Progress in carrying out the key institutional and legal reforms has been slow, however. The government established two important civilian oversight bodies – the National Police Service Commission (NPSC) and the Independent Police Oversight Authority, paving the way for Kenya’s first competitive hiring of an inspector general of police and two deputies by the commission.
But Kenya has not yet undertaken tangible measures to address accountability concerns within the police such as vetting police officers and restructuring the force to improve accountability and efficiency. As a result, human rights abuses by Kenyan police have continued and those responsible have not been held to account.
The Kofi Annan-led Panel of Imminent African Personalities, which brokered a peace deal that ended the 2007-2008 violence, has repeatedly attributed the delay in carrying out key police reforms to resistance by senior police officers and government political leaders. The inspector general of police told Human Rights Watch in early August that senior police officers are apprehensive because some proposed structural changes could abolish their jobs.

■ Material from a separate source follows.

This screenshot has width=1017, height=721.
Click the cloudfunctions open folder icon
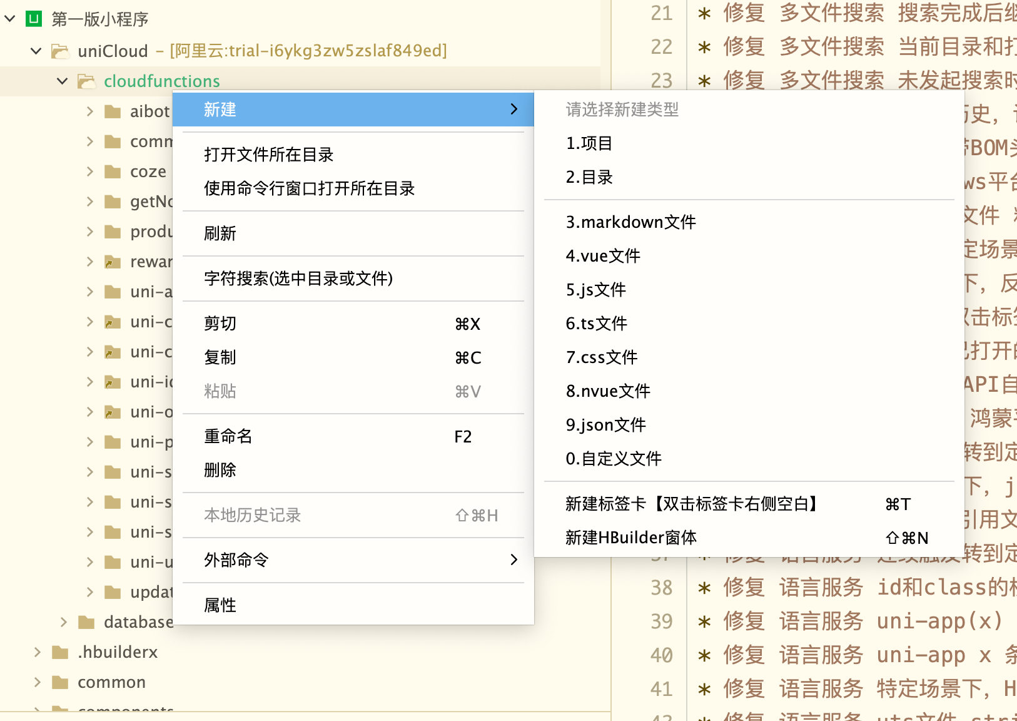86,81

The proposed new police amendments remove some oversight powers from the National Police Service Commission and return them to the police inspector general, where in the past police had abused those powers. Some of the functions of the commission to be affected by these amendments include recruitment, vetting, and discipline of police officers, which had been subject of past abuses such as discrimination in promotion and recruitment that necessitated the creation of an independent commission in the first place.
The amendments also enhance the influence of the president and cabinet secretary for interior and national coordination over the police and the commission. They reinstate the president’s powers to hire and fire the police inspector general. Those changes would eliminate the inspector general’s security of tenure and effectively undermine the person’s operational independence, which is provided for in Kenya’s 2010 constitution.

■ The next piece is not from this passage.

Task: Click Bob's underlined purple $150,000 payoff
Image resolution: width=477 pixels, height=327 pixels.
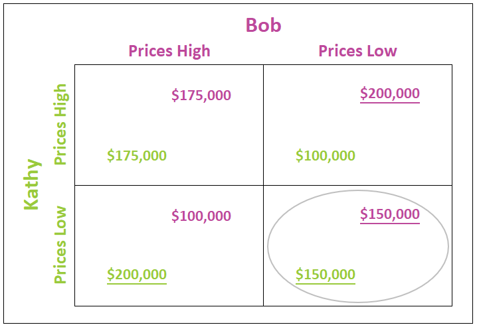Action: (390, 215)
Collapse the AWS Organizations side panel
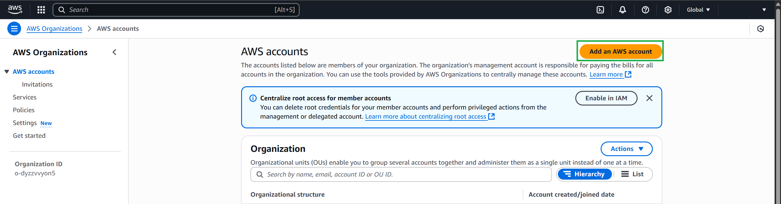781x204 pixels. pyautogui.click(x=114, y=52)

Proposals to make the inspector general the chair of the National Police Service Commission as opposed to an independently hired civilian as provided for in the original act are inimical to the spirit of police reforms, Human Rights Watch said. This would effectively turn the commission into an internal accountability mechanism and seriously undermine its image as a civilian oversight authority as well as its capacity to act upon Police Oversight Authority recommendations for discipline against the police.
“Government authorities should be concentrating on accelerating the reforms that are essential to making the police accountable, not passing laws that would give them greater power to commit abuses,” Bekele said. “Authorities should bolster accountability in the force by proceeding quickly with other reforms on the agenda, such as vetting and restructuring the force.”